Vouloir être serviteur quand tout le monde se bat pour être le chef, le patron, le maître ; vouloir servir quand tout le monde veut être à l’aise, servi ; être à côté de ceux qui souffrent, de ceux qui sont au plus mal lorsque tout le monde cherche la compagnie de ceux qui sont bien, ce n’est pas facile de nos jours. Et pourtant, si on pouvait aller au bout de nos ambitions, si on pouvait vraiment être à sa droite et à sa gauche, le monde aurait un meilleur visage. Imaginons un instant que tous ceux qui souffrent aient une armée à leur droite et à leur gauche, la souffrance serait moins pénible ; imaginons que ceux qui sont pauvres aient une armée à leur droite et à leur gauche, on ne parlerait plus de pauvreté ; que ceux qui luttent pour la vérité et la justice aient une armée à leur droite et à leur gauche, que l’injustice et le mensonge disparaitraient. Mais est-ce vraiment à cela qu’on pense lorsqu’on se bat pour être à droite ou à gauche, le plus près possible du pouvoir ? Ce n’est pas sûr. « Vous ne savez pas ce que vous demandez » nous dit Jésus. Il dénonce ainsi notre conception mondaine du pouvoir qui domine, piétine, écrase, humilie, opprime, manipule, destitue, brise et divise pour mieux régner. Exercer le pouvoir à la manière du Christ, c’est écouter, encourager, comprendre, promouvoir, soutenir, faire grandir et développer les atouts des autres.

Dans l’Eglise du Christ, il faut renoncer totalement à la carrière, aux titres, aux places honorifiques ! Un seul principe : le service humble et fraternel.
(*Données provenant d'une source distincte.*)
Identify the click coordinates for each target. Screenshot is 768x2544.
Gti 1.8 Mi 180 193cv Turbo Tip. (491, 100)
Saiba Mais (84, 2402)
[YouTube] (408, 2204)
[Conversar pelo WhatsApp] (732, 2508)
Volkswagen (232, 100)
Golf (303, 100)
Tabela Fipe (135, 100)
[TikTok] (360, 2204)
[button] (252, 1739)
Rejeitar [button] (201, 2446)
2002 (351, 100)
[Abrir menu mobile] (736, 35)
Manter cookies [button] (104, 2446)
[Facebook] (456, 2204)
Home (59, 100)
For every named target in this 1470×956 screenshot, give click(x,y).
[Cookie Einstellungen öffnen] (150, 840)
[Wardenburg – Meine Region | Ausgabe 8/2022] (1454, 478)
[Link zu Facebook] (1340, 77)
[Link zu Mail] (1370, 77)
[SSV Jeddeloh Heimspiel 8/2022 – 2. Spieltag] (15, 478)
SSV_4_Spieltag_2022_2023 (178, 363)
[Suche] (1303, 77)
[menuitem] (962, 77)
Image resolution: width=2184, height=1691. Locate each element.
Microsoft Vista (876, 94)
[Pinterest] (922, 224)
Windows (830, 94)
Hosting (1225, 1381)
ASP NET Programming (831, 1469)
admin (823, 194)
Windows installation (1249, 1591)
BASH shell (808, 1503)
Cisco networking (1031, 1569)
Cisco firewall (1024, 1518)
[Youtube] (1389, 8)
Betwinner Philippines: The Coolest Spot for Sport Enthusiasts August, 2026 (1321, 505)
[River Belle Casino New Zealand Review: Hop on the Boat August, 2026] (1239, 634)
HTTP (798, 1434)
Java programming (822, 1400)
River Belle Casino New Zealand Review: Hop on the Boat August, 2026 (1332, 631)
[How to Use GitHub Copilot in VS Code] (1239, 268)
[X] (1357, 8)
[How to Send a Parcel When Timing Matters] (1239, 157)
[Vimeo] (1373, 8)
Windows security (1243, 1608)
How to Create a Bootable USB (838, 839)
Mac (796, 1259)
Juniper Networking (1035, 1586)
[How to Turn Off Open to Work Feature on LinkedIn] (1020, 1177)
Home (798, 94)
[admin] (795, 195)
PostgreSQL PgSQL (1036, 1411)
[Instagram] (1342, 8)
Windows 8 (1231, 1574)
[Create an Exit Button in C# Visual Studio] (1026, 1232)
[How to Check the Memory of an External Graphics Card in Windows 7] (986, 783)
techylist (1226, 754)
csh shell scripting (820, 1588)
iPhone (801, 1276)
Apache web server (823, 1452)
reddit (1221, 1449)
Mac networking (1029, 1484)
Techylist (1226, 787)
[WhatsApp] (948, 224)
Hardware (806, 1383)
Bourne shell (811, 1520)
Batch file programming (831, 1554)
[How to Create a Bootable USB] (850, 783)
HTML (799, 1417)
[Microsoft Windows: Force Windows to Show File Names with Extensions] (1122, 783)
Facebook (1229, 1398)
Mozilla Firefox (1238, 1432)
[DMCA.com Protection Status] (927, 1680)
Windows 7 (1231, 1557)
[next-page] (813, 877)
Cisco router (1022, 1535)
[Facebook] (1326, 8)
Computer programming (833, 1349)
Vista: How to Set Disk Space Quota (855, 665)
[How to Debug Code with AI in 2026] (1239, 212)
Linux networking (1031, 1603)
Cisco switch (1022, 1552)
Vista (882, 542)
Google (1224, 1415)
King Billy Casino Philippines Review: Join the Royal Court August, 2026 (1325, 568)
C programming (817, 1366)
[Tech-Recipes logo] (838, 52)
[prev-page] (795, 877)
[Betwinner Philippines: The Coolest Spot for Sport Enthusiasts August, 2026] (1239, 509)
Pour qualifier la responsabilité de ceux qui jouent un rôle particulier au sein de la communauté chrétienne, on emploie le terme « ministère », mot qui signifie « service » en latin ! Il n’ya pas de « chefs » au sens du monde, dans l’Eglise du Christ. Il n’ya que des « ministres », des « serviteurs ». C’est pourquoi le Christ recommandait d’abolir tous les titres mirobolants. Il excluait catégoriquement, dans la communauté chrétienne, le modèle de pouvoir exercé dans le monde : « celui qui veut devenir grand sera votre serviteur. Celui qui veut être le premier sera esclave de tous ».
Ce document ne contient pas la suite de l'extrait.